:: Data shown

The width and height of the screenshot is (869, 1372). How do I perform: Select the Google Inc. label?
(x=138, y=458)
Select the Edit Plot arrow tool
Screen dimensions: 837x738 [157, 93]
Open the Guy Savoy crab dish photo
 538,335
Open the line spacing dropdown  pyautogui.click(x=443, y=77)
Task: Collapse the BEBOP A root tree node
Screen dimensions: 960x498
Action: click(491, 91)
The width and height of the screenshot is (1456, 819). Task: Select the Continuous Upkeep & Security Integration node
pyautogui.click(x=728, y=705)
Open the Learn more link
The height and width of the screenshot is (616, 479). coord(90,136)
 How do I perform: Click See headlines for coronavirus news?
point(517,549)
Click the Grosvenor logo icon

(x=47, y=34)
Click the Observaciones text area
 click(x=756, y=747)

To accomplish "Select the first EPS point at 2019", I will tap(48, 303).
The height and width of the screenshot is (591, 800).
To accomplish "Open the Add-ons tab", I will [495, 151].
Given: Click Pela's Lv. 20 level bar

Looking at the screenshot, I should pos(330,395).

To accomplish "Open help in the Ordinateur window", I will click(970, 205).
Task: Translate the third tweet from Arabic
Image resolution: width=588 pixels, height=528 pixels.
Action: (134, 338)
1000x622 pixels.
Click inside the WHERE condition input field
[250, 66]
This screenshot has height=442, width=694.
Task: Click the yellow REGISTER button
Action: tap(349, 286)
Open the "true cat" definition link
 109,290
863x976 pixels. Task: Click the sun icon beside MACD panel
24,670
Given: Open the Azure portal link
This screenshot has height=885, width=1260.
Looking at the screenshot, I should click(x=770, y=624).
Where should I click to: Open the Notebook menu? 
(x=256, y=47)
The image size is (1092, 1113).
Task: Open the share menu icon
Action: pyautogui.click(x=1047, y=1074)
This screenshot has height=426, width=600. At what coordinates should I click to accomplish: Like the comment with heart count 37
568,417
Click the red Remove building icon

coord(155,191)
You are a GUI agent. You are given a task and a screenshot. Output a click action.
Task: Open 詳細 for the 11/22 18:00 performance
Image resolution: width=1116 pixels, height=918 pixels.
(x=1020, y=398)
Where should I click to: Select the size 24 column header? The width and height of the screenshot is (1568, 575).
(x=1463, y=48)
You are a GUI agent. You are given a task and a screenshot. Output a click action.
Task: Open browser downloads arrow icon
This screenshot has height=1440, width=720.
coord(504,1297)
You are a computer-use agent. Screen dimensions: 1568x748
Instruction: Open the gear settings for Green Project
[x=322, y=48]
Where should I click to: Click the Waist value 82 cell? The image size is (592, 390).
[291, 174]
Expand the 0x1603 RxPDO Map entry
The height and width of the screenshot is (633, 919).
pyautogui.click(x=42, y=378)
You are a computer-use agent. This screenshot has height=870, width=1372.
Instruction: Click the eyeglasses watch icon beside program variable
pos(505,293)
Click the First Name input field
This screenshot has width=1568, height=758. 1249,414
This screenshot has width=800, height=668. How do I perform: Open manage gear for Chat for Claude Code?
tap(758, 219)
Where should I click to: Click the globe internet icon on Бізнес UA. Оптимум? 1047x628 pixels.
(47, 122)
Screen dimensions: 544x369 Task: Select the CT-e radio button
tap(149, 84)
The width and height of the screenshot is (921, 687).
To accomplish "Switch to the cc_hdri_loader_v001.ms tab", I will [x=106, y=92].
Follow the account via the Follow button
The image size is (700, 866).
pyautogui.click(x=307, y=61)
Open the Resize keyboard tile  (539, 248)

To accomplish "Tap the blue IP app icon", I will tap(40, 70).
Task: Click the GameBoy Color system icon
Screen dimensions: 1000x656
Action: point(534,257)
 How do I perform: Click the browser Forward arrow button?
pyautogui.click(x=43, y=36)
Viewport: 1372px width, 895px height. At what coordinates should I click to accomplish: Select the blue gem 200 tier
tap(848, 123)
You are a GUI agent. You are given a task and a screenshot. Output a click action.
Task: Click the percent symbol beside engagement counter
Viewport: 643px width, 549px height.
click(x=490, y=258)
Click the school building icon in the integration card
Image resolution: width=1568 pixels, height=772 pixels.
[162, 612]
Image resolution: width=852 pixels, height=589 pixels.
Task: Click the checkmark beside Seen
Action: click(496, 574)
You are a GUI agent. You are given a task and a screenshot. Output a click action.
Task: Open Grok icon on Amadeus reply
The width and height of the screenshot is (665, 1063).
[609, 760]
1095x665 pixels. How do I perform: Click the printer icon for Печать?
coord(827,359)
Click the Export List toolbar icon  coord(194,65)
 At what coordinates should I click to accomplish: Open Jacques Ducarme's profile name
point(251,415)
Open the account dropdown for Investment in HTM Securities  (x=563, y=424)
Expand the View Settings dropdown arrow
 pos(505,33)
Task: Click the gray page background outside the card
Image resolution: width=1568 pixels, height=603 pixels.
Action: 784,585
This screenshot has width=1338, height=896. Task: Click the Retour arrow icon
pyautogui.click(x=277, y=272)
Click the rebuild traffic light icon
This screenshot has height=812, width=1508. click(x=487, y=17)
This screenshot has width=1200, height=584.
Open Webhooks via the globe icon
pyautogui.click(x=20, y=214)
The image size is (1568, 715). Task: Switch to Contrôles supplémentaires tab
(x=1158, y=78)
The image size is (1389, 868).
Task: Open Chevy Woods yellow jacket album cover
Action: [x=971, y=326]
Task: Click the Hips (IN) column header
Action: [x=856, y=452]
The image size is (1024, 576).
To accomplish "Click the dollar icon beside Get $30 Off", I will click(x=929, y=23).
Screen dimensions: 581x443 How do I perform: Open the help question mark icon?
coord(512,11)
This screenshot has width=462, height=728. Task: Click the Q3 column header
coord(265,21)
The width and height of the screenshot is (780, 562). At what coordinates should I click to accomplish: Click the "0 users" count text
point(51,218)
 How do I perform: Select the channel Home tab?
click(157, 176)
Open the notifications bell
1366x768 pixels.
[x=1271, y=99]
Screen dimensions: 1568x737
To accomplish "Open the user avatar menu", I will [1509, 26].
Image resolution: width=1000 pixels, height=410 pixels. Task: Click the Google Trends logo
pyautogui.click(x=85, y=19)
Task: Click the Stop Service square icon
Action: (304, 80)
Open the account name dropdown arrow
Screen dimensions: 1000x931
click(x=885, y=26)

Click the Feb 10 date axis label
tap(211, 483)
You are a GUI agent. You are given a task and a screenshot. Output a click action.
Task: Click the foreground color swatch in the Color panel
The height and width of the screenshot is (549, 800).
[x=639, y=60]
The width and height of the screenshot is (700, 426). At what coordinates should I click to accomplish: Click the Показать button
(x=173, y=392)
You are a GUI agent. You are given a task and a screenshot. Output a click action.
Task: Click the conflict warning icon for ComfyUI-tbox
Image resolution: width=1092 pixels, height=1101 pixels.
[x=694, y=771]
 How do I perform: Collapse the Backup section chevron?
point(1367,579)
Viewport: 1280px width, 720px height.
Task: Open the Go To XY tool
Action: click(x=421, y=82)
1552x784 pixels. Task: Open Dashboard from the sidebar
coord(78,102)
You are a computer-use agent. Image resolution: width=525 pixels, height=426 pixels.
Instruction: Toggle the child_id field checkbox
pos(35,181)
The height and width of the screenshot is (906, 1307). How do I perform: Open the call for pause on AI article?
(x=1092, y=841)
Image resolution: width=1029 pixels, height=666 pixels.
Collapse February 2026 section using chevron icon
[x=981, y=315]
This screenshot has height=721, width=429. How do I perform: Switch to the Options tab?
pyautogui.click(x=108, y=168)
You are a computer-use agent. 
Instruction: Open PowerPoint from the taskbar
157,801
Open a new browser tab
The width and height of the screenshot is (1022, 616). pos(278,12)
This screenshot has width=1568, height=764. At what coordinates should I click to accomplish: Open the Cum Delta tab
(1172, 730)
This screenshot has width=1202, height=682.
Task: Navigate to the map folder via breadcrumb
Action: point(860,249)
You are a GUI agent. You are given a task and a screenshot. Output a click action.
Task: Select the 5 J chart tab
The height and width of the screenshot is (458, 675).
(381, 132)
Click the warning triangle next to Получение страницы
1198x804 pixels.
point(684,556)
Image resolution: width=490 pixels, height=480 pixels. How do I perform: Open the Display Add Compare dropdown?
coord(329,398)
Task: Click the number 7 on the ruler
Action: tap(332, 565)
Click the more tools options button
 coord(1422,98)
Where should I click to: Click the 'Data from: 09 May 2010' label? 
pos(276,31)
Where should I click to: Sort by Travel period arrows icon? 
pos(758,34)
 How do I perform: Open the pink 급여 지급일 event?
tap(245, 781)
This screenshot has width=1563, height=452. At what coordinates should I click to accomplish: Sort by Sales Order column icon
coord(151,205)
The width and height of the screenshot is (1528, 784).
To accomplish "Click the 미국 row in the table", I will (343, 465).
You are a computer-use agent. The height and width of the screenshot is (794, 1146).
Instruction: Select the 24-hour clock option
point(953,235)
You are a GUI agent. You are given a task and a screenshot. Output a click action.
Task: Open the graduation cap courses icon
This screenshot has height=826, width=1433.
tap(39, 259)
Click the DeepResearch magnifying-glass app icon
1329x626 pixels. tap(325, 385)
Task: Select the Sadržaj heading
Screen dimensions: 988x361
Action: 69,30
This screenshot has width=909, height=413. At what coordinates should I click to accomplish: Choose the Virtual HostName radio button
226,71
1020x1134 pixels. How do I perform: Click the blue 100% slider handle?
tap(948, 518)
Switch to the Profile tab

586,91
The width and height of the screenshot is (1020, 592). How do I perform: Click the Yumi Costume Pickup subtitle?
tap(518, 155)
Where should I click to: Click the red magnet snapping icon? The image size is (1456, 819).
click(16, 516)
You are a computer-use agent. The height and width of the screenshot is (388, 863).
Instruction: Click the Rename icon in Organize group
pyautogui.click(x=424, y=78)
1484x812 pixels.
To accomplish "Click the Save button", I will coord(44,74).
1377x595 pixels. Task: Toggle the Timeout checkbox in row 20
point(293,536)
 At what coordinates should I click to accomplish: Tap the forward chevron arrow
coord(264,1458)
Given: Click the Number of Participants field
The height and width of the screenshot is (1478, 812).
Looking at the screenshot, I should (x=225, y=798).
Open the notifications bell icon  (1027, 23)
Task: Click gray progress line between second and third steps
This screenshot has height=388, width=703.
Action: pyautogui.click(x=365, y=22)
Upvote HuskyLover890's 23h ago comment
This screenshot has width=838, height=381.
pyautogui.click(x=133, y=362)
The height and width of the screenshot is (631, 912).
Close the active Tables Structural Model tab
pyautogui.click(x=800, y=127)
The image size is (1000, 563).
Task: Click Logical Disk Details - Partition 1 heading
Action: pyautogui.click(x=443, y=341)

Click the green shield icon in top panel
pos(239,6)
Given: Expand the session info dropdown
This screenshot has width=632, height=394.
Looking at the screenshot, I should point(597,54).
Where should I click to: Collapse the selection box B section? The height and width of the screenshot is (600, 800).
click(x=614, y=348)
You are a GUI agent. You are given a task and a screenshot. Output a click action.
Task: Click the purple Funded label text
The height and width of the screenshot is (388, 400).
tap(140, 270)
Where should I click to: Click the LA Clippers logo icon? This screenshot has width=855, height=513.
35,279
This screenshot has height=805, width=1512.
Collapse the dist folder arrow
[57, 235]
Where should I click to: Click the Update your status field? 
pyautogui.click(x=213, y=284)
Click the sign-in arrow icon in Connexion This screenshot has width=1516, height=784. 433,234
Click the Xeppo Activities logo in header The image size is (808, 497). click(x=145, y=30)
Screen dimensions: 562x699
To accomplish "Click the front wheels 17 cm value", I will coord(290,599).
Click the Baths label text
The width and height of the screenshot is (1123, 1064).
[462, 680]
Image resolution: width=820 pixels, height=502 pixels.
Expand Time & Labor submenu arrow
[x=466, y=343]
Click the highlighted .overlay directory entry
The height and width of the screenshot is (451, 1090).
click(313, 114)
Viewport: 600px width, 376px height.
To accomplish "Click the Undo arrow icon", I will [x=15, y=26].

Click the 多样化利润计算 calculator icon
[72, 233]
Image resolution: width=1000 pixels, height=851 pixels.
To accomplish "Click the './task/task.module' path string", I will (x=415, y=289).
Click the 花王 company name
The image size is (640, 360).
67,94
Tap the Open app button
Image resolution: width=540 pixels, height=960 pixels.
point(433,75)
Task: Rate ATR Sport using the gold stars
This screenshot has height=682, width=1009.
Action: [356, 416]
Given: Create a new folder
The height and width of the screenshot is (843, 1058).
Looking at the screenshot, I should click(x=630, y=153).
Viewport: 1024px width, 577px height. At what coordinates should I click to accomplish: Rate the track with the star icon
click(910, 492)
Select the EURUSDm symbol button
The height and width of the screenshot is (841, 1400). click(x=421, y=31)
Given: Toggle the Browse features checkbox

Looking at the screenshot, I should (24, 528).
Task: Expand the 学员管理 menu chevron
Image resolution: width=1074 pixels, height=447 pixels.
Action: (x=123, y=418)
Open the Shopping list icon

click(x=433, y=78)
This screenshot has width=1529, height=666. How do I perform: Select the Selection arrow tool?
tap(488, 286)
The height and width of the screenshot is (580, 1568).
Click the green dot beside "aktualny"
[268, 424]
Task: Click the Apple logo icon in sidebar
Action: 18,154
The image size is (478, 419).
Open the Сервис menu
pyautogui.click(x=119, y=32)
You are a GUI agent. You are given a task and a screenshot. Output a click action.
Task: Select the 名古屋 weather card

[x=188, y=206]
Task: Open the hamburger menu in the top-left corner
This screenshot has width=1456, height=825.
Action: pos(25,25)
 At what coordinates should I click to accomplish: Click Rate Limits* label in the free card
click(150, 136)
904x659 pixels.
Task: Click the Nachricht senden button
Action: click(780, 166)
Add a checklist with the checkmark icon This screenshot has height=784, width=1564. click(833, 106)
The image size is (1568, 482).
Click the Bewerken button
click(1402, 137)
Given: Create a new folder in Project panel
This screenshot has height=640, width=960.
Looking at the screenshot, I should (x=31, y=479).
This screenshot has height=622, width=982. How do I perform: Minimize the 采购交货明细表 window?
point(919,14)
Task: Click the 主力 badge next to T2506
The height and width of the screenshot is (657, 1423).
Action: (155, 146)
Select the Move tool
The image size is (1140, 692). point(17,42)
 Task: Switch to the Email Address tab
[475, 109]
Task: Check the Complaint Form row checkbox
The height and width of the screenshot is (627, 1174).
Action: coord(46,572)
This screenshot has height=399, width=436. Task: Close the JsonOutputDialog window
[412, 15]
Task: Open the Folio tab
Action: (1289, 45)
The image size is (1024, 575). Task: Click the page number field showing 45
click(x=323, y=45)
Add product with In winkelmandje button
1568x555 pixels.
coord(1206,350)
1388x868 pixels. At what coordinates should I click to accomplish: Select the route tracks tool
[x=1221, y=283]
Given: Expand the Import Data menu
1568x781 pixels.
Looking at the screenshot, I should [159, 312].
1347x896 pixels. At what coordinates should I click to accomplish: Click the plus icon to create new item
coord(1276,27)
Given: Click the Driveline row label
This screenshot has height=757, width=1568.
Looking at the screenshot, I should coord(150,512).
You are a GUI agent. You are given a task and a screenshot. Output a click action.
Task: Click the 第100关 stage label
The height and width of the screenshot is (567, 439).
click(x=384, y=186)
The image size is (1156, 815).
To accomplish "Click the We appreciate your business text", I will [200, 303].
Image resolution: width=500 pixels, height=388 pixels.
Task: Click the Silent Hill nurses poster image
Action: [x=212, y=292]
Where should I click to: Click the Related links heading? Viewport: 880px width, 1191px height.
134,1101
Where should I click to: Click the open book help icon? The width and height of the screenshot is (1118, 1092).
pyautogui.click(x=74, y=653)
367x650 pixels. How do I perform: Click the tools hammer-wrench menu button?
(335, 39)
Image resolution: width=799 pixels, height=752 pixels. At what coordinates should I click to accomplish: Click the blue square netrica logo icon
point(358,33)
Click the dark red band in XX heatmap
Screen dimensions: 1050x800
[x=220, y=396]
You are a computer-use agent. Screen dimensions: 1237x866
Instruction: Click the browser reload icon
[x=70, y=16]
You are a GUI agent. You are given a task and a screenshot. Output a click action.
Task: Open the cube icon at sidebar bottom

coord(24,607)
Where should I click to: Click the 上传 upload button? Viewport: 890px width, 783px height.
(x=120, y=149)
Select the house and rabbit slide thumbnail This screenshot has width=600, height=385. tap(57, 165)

::::

Taking the entries above, restate exactly those lines that fall between the line with "This screenshot has height=388, width=703." and the line with "Screen dimensions: 562x699", keeping both of those lines too.

This screenshot has height=388, width=703.
Action: pyautogui.click(x=365, y=22)
Upvote HuskyLover890's 23h ago comment
This screenshot has width=838, height=381.
pyautogui.click(x=133, y=362)
The height and width of the screenshot is (631, 912).
Close the active Tables Structural Model tab
pyautogui.click(x=800, y=127)
The image size is (1000, 563).
Task: Click Logical Disk Details - Partition 1 heading
Action: pyautogui.click(x=443, y=341)

Click the green shield icon in top panel
pos(239,6)
Given: Expand the session info dropdown
This screenshot has width=632, height=394.
Looking at the screenshot, I should point(597,54).
Where should I click to: Collapse the selection box B section? The height and width of the screenshot is (600, 800).
click(x=614, y=348)
You are a GUI agent. You are given a task and a screenshot. Output a click action.
Task: Click the purple Funded label text
The height and width of the screenshot is (388, 400).
tap(140, 270)
Where should I click to: Click the LA Clippers logo icon? This screenshot has width=855, height=513.
35,279
This screenshot has height=805, width=1512.
Collapse the dist folder arrow
[57, 235]
Where should I click to: Click the Update your status field? 
pyautogui.click(x=213, y=284)
Click the sign-in arrow icon in Connexion This screenshot has width=1516, height=784. 433,234
Click the Xeppo Activities logo in header The image size is (808, 497). click(x=145, y=30)
Screen dimensions: 562x699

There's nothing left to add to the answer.